We're seeking a seasoned Data Engineer to build the data infrastructure that fuels our groundbreaking intelligent agent. You'll play a crucial role in developing large-scale data-intensive systems that power Apollo's capabilities.
**What You'll Do:**
- Design and implement massive parallel processing solutions for both real-time and batch scenarios.
- Develop real-time stream processing solutions using technologies like Apache Kafka or Amazon Kinesis.
- Build infrastructures that bring machine learning capabilities to production.
- Orchestrate containerized applications in cloud environments (AWS and GCP).
- Write production-grade Python code and work with various database systems.
- Administer and design cloud-based data warehousing solutions.
- Work with unstructured data, complex data sets, and perform data modeling.
- Collaborate with cross-functional teams to integrate data solutions into our AI systems.
Requirements: **Who We're Looking For:**
- A seasoned Data Engineer with deep understanding of data modeling and massive parallel processing.
- Someone experienced in bringing Machine Learning capabilities into large-scale production systems.
- An individual with experience at a cutting-edge startup.
- A passionate builder of data infrastructures for advanced AI systems.
- A team player with excellent collaboration and communication skills.
- Someone with a "can-do" approach to problem-solving.
**Requirements:**
- 3+ years of experience building massive parallel processing solutions (e.g., Spark, Presto).
- 2+ years of experience developing real-time stream processing solutions (e.g., Apache Kafka, Amazon Kinesis).
- 2+ years of experience developing ML infrastructures for production (e.g., Kubeflow, Sagemaker, Vertex).

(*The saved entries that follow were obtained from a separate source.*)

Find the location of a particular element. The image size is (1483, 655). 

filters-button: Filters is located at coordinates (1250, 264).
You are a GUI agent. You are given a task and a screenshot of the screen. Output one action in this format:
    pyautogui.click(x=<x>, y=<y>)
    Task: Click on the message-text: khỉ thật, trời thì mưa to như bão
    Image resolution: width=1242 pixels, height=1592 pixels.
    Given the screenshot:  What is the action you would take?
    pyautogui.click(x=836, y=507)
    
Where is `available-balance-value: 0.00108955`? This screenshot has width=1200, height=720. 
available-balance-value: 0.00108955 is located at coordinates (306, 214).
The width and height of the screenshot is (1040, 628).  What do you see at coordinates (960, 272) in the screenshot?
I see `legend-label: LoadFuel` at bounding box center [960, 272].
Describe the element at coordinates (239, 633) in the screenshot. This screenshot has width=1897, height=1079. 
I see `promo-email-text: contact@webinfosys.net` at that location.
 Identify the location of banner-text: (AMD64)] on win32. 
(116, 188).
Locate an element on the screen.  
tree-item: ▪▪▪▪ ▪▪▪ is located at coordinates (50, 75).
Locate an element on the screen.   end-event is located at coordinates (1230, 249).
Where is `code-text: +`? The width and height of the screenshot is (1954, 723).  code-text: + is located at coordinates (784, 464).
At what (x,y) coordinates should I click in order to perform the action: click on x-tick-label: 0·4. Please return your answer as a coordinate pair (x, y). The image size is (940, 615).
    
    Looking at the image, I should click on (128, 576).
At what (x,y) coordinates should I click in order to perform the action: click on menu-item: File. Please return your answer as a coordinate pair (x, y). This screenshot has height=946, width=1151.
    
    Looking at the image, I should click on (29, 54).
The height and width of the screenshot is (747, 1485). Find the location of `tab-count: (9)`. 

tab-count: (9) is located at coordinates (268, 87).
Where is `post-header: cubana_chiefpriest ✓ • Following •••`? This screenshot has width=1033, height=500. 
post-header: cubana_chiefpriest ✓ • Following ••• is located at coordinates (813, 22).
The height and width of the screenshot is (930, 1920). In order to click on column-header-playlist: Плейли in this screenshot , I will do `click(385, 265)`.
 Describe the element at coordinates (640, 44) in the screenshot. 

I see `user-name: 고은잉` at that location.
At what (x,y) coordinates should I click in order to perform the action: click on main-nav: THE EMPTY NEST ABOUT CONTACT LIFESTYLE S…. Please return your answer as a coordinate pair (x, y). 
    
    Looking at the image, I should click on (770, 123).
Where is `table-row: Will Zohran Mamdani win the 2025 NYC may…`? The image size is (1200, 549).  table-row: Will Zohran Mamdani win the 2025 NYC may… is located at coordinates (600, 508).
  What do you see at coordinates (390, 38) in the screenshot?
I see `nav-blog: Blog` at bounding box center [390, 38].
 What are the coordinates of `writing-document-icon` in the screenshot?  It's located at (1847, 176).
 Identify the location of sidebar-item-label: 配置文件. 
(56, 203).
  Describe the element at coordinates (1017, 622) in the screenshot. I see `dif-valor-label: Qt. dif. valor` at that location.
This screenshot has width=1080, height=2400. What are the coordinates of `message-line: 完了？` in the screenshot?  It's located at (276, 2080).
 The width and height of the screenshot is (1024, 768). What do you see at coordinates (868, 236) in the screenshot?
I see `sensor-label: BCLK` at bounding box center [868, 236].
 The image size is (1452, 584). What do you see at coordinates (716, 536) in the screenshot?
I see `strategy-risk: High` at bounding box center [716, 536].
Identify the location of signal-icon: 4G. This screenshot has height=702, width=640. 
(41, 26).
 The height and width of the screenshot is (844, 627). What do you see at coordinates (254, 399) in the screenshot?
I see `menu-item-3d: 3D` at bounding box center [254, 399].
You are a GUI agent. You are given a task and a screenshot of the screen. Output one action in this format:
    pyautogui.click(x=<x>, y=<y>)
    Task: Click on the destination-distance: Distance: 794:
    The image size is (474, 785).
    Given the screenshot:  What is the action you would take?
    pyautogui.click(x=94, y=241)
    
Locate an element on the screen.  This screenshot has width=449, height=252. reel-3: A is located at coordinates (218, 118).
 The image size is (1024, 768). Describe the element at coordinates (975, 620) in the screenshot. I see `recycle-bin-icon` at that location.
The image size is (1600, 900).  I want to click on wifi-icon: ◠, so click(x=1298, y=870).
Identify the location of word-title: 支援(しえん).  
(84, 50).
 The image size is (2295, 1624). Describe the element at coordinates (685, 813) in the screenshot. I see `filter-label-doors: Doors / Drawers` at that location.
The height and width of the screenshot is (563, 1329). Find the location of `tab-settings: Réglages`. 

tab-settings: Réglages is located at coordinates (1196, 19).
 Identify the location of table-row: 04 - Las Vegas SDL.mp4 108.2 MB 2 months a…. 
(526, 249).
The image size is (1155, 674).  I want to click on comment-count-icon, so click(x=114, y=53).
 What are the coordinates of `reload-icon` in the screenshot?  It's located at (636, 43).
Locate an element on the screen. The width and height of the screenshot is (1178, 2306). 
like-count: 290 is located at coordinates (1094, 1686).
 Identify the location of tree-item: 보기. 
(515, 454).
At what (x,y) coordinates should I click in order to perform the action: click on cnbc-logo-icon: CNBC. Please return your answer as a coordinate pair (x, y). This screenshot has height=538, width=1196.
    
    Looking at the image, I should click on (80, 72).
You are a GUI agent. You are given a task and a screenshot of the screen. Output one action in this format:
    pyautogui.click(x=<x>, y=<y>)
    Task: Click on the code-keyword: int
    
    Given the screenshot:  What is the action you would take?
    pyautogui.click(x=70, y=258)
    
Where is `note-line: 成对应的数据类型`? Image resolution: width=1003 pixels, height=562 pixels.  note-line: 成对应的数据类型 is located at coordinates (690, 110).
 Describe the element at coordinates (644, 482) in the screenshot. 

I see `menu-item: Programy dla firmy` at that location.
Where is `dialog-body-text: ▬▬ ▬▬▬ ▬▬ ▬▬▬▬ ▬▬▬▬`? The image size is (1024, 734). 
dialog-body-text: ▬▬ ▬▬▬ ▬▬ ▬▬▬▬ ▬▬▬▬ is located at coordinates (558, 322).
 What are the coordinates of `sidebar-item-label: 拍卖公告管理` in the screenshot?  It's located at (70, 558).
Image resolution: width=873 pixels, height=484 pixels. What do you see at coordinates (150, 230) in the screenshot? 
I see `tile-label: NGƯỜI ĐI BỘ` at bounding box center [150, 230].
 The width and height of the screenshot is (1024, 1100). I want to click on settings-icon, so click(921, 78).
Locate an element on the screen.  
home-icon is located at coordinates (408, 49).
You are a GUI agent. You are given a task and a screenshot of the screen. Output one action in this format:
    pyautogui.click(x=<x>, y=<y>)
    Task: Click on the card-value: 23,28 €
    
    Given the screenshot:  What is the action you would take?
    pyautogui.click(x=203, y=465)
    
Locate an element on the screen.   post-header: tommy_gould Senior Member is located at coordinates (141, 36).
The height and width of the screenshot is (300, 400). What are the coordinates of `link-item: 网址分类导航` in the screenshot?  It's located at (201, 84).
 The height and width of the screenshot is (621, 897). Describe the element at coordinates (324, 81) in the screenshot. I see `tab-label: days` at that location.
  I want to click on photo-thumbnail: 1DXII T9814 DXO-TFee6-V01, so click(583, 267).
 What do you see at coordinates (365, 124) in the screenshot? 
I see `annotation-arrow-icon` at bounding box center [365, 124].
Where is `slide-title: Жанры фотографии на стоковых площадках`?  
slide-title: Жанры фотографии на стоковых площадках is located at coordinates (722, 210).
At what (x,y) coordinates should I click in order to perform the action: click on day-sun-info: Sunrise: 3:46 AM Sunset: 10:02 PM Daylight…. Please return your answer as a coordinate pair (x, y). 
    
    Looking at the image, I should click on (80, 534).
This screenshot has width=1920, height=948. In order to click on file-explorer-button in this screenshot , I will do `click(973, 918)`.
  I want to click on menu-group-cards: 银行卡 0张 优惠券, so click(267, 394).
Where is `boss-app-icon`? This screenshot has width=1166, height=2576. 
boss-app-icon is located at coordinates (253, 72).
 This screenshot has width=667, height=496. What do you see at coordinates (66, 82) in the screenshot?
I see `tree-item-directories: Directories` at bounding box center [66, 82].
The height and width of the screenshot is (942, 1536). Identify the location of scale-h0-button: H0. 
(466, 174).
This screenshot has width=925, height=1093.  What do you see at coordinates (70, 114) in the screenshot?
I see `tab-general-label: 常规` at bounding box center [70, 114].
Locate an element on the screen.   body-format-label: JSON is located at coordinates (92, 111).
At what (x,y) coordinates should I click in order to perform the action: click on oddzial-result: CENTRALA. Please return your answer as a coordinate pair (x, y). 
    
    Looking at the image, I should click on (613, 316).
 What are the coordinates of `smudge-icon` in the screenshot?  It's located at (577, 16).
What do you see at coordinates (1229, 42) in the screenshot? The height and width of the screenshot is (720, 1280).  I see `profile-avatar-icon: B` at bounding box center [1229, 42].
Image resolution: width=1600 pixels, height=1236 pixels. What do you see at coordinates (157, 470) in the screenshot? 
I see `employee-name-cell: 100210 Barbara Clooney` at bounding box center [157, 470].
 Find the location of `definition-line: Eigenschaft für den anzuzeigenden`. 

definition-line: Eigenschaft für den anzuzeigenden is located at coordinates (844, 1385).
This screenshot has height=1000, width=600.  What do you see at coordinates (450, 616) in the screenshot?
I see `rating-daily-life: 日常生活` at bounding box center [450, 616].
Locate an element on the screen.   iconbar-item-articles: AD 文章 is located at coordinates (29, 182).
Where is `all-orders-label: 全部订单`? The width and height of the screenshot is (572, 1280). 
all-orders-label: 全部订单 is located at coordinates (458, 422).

- Experience orchestrating containerized applications in AWS and GCP using EKS and GKE.
- 3+ years of experience writing production-grade Python code.
- Experience working with both relational and non-relational databases.
- 2+ years of experience administering and designing cloud-based data warehousing solutions (e.g., Snowflake, Amazon Redshift).
- 2+ years of experience working with unstructured data, complex data sets, and data modeling.
This position is open to all candidates.